Doctor Sleep is a sequel to Stanley Kubrick's The Shining. A film generally considered to be one of the scariest films of all time. It takes serious balls to make a sequel to a film like that but happily Doctor Sleep is up to the task. Mostly. It's a considered, atmospheric, beautiful looking and surprisingly warm look at the damage, physically and psychologically, violence can have on a person's psyche and how those people yearn to give back, to be whole again. Danny, now Dan, is a broken man, using whiskey and class A's to block out his past and when he gets a chance to make something of himself he grabs it with both hands. This earlier part of the film was my favourite, full of empathy and it sees Ewan McGregor at his best but ya know this is a horror film, and bad things must happen.

And my god do they. The True Knot are a nasty bunch of bastards and Rebecca Ferguson's Rose The Hat is one seriously warped individual as we see in a truly disturbing murder scene. It's the stuff of nightmares but thankfully director Mike Flanagan plays it off the reactions of attacker and victim instead of revelling in the gore of the situation. He knows when to hold back, especially in the earlier part of the film before letting loose later. The Shining was a supernatural tale but Doctor Sleep really leans into that side of things. Flying, glowing, evaporating, ripping, tearing, screaming, all that good stuff. Fans of the earlier film may roll their eyes at the silliness but for me it worked and it's pleasing that this sequel isn't just a cheap retread of the earlier film.

Written tasks =
1. Rewrite the Doctor Sleep review, beginning at the words "And my god do" and stopping after "the earlier film.", with "nightmares" replaced by "bad dreams".
2. Answer these questions from the Doctor Sleep review:
(a) What does Dan use to block out his past?
(b) Which actor does the reviewer say is at his best in the earlier part of the film?
(c) Who plays Rose The Hat?
3. Say whether each statement agrees with the Doctor Sleep review. Answer yes or no, and quote the words from the review that decide it.
(a) The reviewer liked the later part of the film best.
(b) The director dwells on the gore in the murder scene.
(c) Doctor Sleep leans further into the supernatural than The Shining.

Given records =
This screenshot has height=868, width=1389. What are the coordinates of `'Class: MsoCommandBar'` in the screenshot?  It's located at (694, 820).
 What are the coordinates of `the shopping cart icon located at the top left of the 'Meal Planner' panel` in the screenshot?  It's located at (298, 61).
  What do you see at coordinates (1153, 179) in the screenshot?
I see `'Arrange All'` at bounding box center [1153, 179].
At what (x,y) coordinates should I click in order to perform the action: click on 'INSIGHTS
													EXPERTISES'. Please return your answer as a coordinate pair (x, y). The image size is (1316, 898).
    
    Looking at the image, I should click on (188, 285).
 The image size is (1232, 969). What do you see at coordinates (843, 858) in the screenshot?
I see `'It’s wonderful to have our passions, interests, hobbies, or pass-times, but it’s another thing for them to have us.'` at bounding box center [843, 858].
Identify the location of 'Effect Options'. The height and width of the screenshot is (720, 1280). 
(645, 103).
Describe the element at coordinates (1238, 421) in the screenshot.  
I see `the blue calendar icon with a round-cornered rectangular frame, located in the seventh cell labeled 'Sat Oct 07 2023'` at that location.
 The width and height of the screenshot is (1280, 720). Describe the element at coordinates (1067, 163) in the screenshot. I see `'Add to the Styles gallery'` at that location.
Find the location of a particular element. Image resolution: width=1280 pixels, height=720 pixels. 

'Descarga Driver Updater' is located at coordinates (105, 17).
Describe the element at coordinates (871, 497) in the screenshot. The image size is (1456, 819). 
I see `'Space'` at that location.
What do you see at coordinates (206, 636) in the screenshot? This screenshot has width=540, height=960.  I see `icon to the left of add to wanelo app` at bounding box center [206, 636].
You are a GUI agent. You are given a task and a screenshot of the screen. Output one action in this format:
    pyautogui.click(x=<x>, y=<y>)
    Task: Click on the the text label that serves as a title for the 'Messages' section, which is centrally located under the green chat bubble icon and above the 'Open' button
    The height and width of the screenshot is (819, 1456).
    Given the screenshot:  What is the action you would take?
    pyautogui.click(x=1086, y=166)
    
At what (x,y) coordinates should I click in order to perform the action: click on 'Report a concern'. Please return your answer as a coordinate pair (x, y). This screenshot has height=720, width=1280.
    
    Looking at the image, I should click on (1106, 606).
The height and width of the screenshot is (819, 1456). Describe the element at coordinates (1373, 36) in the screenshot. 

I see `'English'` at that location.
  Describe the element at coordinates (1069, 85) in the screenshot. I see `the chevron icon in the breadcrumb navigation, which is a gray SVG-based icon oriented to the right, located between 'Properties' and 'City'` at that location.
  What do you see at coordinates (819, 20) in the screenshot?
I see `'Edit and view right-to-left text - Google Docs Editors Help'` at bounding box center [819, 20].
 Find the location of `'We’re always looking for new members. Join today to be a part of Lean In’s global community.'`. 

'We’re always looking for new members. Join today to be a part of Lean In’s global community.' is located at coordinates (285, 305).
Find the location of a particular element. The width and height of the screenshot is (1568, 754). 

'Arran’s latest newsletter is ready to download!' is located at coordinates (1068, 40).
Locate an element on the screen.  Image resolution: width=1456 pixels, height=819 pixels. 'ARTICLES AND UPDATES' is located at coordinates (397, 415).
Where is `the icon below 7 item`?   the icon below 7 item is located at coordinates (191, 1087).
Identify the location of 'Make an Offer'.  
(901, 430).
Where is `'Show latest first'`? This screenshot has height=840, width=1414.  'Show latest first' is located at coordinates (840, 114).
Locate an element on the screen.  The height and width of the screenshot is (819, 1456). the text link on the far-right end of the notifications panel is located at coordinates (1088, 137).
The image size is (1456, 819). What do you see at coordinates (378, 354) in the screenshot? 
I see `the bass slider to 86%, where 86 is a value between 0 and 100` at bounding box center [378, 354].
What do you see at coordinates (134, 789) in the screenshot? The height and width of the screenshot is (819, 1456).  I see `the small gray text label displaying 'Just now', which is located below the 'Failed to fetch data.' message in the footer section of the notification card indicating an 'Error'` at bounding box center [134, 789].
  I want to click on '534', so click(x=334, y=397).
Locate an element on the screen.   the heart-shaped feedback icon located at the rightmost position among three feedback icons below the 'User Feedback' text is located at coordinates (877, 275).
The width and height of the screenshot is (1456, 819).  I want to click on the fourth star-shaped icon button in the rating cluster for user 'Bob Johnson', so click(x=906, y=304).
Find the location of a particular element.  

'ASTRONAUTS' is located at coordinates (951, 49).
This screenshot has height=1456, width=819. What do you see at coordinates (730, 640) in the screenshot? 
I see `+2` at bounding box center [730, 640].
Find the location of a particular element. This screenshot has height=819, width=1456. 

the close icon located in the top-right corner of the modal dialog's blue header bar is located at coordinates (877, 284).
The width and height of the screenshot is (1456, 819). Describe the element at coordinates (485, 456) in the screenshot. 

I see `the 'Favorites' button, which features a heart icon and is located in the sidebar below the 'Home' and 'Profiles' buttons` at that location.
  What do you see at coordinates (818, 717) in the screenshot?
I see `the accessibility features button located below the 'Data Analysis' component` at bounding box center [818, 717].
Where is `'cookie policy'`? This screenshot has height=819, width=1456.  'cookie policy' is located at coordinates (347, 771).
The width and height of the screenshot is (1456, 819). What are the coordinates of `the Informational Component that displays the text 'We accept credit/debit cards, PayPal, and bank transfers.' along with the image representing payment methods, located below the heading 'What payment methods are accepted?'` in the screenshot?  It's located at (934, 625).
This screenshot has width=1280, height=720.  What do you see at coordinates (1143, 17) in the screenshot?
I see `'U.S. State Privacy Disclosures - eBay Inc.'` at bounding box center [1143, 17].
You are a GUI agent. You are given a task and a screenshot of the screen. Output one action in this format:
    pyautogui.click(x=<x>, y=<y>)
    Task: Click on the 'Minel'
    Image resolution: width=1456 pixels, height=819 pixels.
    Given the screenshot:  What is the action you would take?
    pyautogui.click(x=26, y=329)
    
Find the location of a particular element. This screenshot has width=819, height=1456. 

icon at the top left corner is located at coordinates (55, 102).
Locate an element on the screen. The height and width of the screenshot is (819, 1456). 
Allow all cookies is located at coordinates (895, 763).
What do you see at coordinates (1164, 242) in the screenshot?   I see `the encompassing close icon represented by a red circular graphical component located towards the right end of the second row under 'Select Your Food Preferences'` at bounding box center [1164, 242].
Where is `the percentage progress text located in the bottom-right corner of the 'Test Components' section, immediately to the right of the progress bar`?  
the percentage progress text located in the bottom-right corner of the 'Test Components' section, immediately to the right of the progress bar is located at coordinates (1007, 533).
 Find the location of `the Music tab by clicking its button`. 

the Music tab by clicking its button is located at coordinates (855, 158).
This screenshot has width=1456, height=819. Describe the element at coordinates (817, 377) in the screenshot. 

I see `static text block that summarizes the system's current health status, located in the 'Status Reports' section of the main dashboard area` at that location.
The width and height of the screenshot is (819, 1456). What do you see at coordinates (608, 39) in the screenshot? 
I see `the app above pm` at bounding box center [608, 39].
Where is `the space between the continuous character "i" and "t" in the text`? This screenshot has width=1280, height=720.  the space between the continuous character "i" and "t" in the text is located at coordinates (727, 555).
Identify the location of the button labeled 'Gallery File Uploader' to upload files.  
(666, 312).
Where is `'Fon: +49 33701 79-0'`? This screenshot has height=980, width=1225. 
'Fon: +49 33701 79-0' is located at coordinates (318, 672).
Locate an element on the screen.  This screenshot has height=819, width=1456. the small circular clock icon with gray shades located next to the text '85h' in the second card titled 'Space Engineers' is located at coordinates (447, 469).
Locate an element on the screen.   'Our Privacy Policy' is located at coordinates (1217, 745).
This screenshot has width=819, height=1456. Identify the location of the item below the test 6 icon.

Task-by-task outputs =
1.
And my god do they. The True Knot are a nasty bunch of bastards and Rebecca Ferguson's Rose The Hat is one seriously warped individual as we see in a truly disturbing murder scene. It's the stuff of bad dreams but thankfully director Mike Flanagan plays it off the reactions of attacker and victim instead of revelling in the gore of the situation. He knows when to hold back, especially in the earlier part of the film before letting loose later. The Shining was a supernatural tale but Doctor Sleep really leans into that side of things. Flying, glowing, evaporating, ripping, tearing, screaming, all that good stuff. Fans of the earlier film may roll their eyes at the silliness but for me it worked and it's pleasing that this sequel isn't just a cheap retread of the earlier film.

2.
(a) Whiskey and class A's.
(b) Ewan McGregor.
(c) Rebecca Ferguson.

3.
(a) No: "This earlier part of the film was my favourite"
(b) No: "plays it off the reactions of attacker and victim instead of revelling in the gore of the situation"
(c) Yes: "The Shining was a supernatural tale but Doctor Sleep really leans into that side of things."